Hong Kong Monetary Authority
The Hong Kong Monetary Authority (HKMA) was established in April 1993 by merging the Office of the Exchange Fund with the Office of the Commissioner of Banking. The HKMA is responsible for maintaining monetary and banking stability, including maintaining currency stability within the framework of the Linked Exchange Rate system under which the Hong Kong dollar is pegged to the US dollar.
HKMA to highlight liquidity risk in stress test for local banks
Stress test model will be thorough, transparent and examine every possible scenario banks may face in capital outflow, says regulator
The Hong Kong Monetary Authority plans to conduct a thorough stress test on local banks this year, warning of excessive credit growth and mounting liquidity risk as capital flows out of the city's banking system in response to the tapering of quantitative easing in the United States.
The stress test would focus on banks' ability to cope with tighter liquidity, and especially the adequacy of US dollar capital, as foreign investors keep cashing out from emerging markets, the city's banking regulator said yesterday.
"Liquidity risk is the top stress point we should watch out for in 2014," HKMA executive director Henry Cheng said.
"The US dollar loans have been climbing up rapidly in recent years in Hong Kong, which has put pressure on banks' liquidity risk control.
"The test model will be thorough and examine every possible scenario that local banks could face, under different degrees of capital outflow."
The US dollar loan-to-deposit ratio at Hong Kong lenders has jumped to 85.4 per cent from 73.1 per cent at the end of last year, according to HKMA data released yesterday.
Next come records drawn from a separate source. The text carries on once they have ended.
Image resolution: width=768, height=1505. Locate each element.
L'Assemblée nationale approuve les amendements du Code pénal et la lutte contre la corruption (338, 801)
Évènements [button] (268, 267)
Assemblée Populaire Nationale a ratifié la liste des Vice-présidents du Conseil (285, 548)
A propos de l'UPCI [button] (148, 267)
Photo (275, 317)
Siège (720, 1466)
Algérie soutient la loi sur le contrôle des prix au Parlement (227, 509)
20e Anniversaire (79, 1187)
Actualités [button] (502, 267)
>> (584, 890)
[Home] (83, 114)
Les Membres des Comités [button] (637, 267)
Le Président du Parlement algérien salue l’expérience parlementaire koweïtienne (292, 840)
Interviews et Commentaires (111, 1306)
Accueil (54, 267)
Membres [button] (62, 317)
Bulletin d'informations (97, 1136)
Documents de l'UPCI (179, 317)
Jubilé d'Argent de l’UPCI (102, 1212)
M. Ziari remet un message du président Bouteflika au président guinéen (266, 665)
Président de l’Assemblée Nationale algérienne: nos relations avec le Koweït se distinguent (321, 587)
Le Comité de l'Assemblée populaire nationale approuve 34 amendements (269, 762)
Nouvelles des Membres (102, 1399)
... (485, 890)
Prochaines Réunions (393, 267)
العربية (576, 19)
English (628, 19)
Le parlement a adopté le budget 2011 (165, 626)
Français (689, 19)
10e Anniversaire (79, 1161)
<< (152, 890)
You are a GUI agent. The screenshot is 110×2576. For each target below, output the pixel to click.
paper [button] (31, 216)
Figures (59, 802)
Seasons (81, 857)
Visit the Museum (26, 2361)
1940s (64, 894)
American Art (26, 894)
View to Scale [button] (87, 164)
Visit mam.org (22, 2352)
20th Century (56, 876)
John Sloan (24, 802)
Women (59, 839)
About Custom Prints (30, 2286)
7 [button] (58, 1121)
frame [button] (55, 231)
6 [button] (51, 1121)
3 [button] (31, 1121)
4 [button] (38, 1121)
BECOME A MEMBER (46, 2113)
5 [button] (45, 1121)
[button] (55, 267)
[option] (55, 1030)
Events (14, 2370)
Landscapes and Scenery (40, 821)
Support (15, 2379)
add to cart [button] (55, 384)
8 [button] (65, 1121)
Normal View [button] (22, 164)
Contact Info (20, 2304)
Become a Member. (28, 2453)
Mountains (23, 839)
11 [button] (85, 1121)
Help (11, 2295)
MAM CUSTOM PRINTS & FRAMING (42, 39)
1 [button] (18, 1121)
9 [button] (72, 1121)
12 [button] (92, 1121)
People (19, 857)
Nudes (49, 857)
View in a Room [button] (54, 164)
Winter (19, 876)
The overall loan-to-deposit ratio stood at 70.4 per cent at the same time, up from 67.1 per cent a year earlier.
The Hong Kong dollar weakened by its biggest margin in two years to hit a low of 7.7641 against the greenback yesterday, as some funds flowed out of the city to the US and some fled the foreign exchange market to subscribe to equity offerings.
Banks which satisfied Basel III capital requirements could still be vulnerable in some test scenarios, Cheng said.
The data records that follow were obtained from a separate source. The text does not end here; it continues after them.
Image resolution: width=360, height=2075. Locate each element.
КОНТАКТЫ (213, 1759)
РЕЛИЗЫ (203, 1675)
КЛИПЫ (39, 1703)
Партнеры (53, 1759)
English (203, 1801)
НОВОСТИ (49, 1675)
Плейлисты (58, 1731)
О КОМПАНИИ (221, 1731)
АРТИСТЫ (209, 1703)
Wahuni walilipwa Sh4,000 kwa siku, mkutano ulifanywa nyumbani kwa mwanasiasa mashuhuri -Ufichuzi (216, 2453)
"We hope to spot those banks through the test … and will talk with them individually."
A dozen local banks were in need of specific measures to stabilise their capital bases, most of them local branches of foreign banks with no outlets in the city to absorb deposits, Cheng said.
Unlike previous tests, in which the regulator decided the indicators and asked banks to send feedback, the upcoming one would be "unprecedentedly transparent", being the first time that the regulator would work with banks to study possible indicators for the test, he said.
The HKMA is already conducting a consultation with local banks about their risk controls in granting personal loans, which have grown rapidly over the past few years, helping to send local property prices soaring.
Banks have been ordered to conduct internal stress tests on their personal loan portfolios based on a 3 percentage point rise in interest rates.
Hong Kong banks had been asked to complete the personal loan consultation by March and submit their feedback to the HKMA in mid-April, Cheng said.